* **TASK OBJECTIVE**
Exactly the lines from the line containing "Task: Click DeathSquad's" through the final line of the entries below must be returned, and only those, without pictures.

* **INPUT DATA**
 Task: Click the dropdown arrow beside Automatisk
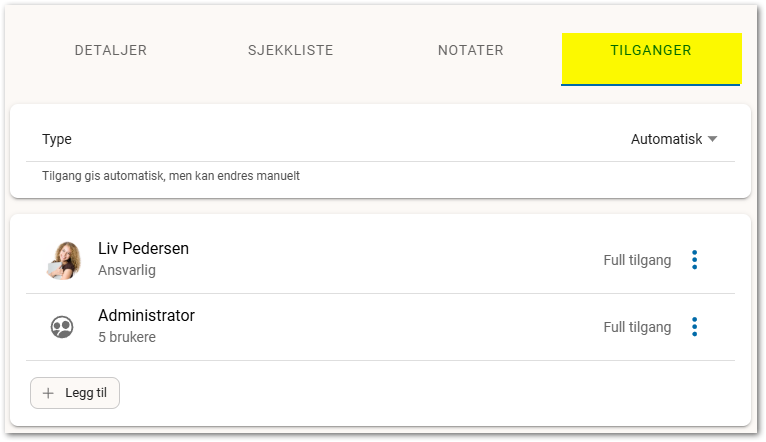[x=712, y=139]
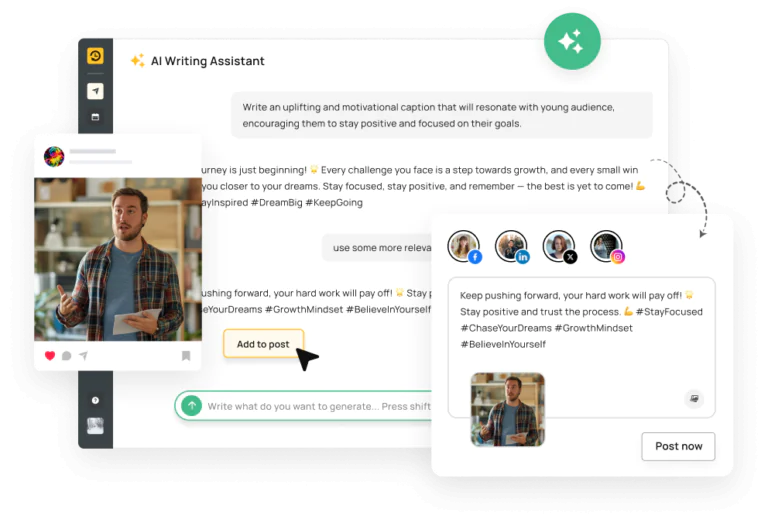Open the paper plane publish icon in sidebar
Image resolution: width=768 pixels, height=523 pixels.
pyautogui.click(x=96, y=91)
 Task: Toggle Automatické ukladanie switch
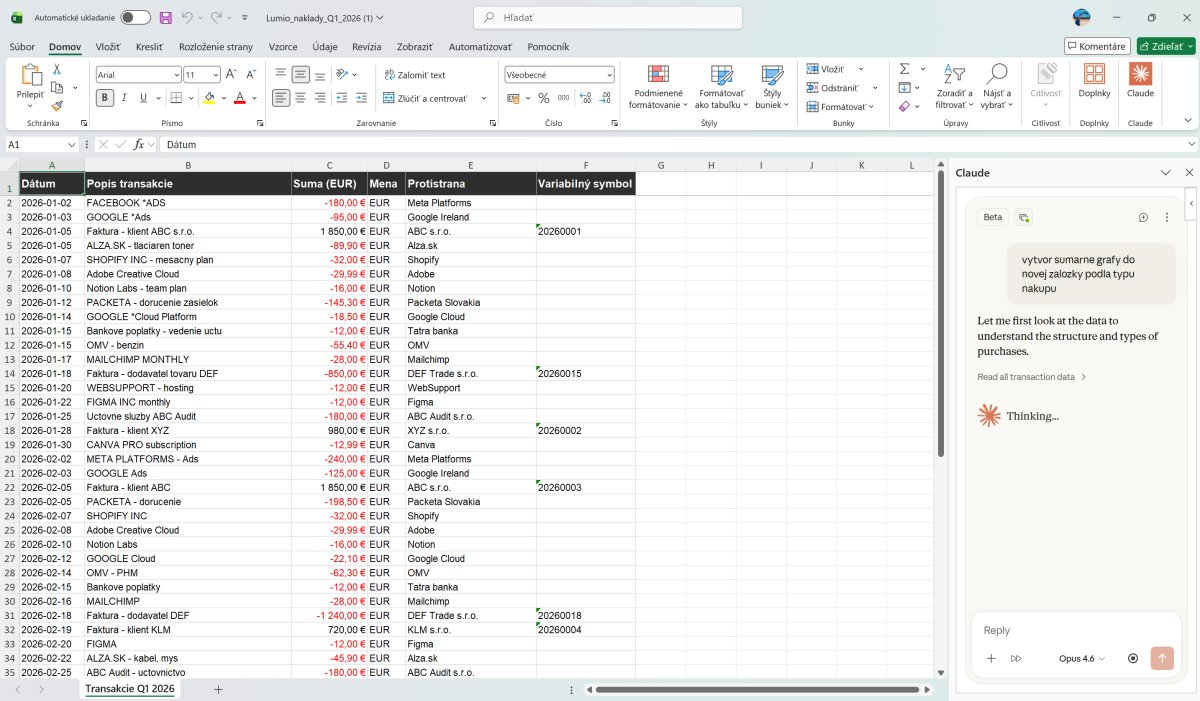pyautogui.click(x=135, y=18)
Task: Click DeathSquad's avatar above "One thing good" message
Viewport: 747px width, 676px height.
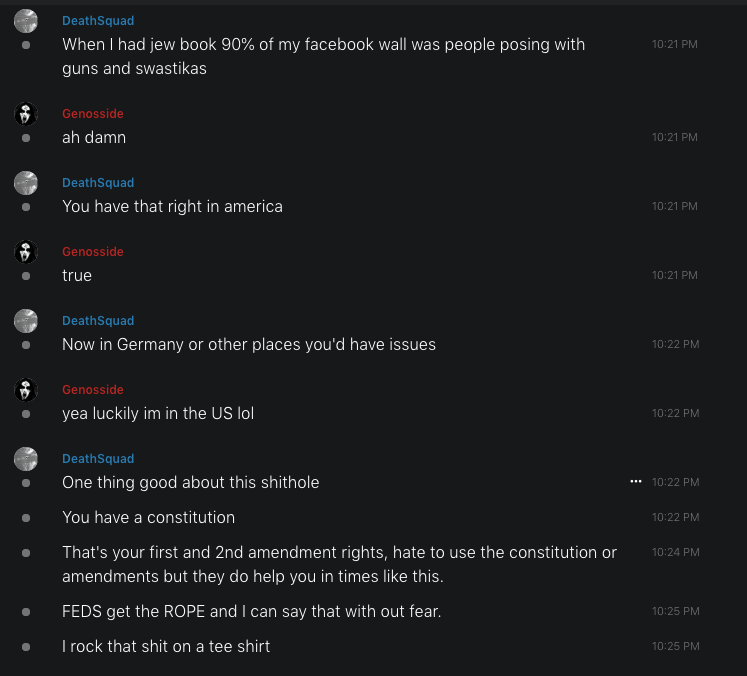Action: point(26,459)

* **RESPONSE BELOW**
Task: Click DeathSquad's avatar above "One thing good" message
Viewport: 747px width, 676px height.
Action: point(26,459)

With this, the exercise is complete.